- Your goal -
For the records below, tally the lines that include the word "Managing" and give only the tally.

- Data provided -
'''

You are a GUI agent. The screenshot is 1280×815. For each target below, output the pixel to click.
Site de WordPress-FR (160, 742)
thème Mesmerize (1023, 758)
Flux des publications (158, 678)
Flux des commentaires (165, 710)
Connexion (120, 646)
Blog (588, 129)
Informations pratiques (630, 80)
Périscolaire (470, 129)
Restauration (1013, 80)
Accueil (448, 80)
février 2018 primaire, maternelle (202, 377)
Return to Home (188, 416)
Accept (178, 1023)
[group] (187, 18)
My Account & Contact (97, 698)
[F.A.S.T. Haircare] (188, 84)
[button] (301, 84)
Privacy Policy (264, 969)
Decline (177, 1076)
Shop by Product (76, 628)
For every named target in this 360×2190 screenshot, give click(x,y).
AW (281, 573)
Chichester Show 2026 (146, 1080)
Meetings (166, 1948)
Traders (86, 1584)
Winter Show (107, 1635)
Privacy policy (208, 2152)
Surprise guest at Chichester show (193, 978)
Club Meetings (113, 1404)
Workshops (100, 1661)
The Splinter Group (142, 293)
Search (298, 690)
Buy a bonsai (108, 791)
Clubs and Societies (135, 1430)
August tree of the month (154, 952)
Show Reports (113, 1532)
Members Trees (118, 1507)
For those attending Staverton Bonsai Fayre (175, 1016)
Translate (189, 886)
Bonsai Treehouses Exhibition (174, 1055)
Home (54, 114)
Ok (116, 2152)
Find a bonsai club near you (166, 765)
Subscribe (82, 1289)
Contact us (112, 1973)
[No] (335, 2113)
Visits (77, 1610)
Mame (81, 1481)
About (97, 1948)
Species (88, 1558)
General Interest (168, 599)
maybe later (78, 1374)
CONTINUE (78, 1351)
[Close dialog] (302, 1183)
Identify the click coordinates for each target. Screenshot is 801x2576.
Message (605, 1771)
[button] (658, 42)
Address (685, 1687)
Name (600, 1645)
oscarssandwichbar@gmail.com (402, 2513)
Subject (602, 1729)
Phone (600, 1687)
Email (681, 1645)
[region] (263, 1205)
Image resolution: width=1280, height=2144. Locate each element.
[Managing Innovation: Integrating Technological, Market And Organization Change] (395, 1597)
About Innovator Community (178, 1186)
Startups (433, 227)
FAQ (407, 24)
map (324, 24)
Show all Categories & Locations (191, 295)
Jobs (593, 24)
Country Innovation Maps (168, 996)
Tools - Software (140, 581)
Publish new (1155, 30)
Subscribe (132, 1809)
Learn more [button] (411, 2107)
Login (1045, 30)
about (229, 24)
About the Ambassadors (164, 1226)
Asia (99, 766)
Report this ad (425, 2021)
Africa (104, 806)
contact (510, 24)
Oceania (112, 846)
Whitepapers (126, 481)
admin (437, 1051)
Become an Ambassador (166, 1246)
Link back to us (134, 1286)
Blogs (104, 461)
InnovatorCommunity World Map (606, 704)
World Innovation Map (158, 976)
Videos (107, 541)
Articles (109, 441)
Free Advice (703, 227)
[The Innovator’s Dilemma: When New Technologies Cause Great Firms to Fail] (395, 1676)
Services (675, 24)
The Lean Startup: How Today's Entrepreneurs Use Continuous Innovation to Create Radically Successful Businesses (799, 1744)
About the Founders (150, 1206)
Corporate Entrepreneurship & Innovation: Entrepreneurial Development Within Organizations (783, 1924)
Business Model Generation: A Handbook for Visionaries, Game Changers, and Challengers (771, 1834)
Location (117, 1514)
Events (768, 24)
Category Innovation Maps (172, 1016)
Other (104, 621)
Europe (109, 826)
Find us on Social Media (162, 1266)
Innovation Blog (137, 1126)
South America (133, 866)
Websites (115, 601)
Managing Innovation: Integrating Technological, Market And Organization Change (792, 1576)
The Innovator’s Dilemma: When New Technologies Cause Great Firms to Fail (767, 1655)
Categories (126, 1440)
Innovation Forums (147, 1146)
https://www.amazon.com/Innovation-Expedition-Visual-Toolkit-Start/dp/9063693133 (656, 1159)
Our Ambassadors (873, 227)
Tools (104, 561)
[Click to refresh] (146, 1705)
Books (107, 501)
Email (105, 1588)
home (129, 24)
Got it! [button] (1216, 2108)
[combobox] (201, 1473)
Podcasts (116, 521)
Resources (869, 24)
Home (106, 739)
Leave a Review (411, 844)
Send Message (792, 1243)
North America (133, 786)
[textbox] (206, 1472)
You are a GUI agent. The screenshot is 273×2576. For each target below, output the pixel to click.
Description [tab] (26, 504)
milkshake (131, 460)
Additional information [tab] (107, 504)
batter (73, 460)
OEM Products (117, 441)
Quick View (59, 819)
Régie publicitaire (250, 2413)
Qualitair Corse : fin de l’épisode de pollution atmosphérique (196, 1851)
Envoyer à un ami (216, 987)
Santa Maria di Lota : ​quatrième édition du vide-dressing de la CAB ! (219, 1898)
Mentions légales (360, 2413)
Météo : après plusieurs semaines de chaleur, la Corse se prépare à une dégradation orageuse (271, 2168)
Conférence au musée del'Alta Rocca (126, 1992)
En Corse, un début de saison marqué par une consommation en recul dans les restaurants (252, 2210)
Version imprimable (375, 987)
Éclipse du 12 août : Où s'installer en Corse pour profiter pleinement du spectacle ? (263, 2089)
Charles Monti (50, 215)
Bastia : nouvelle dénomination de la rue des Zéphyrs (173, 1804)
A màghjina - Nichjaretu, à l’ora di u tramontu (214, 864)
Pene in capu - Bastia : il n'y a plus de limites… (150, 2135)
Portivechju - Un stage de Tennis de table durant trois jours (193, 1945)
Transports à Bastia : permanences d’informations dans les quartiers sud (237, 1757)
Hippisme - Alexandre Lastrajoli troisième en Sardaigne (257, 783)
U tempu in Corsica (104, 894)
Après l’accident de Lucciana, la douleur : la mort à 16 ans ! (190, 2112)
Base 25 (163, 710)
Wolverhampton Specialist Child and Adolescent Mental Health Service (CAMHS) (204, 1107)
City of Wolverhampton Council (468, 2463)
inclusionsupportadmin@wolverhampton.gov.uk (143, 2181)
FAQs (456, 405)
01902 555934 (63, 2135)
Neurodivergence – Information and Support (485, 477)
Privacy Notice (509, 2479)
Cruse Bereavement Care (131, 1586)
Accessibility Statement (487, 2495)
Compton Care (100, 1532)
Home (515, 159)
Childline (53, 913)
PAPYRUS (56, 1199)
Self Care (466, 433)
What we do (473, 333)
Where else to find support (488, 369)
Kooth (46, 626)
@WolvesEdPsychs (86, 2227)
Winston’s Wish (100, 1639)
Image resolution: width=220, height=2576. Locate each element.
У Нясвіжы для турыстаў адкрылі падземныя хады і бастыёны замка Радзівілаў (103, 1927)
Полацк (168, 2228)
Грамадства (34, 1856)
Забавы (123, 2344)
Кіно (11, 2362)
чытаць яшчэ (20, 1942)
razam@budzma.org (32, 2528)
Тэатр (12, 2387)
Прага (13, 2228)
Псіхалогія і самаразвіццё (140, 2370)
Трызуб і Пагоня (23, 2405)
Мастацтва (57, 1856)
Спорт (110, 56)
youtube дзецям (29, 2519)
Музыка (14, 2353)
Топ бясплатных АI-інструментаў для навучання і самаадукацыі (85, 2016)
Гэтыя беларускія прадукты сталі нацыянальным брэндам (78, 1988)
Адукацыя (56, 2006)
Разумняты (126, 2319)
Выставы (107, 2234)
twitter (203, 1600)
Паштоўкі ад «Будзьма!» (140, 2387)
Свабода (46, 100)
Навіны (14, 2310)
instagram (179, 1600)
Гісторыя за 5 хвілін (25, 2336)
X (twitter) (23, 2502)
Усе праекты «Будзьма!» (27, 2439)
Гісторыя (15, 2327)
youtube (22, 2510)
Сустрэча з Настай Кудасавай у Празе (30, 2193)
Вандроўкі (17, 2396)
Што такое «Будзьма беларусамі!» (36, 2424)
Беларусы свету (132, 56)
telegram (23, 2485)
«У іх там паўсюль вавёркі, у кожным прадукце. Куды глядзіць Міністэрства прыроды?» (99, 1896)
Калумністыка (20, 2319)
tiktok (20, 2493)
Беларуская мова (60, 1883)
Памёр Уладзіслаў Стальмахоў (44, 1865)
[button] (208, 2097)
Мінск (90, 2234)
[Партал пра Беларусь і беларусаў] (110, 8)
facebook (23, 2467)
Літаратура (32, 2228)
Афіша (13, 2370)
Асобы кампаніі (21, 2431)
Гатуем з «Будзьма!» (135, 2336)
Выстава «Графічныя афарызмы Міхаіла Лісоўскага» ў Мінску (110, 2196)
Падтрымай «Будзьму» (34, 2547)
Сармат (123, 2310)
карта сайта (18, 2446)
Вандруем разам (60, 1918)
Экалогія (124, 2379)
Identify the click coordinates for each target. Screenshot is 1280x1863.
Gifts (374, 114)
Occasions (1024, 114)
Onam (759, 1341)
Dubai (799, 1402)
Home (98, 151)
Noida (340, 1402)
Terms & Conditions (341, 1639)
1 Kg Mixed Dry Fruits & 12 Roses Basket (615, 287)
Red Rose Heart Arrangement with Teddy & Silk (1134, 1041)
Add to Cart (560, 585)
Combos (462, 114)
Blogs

'''

- Result -
2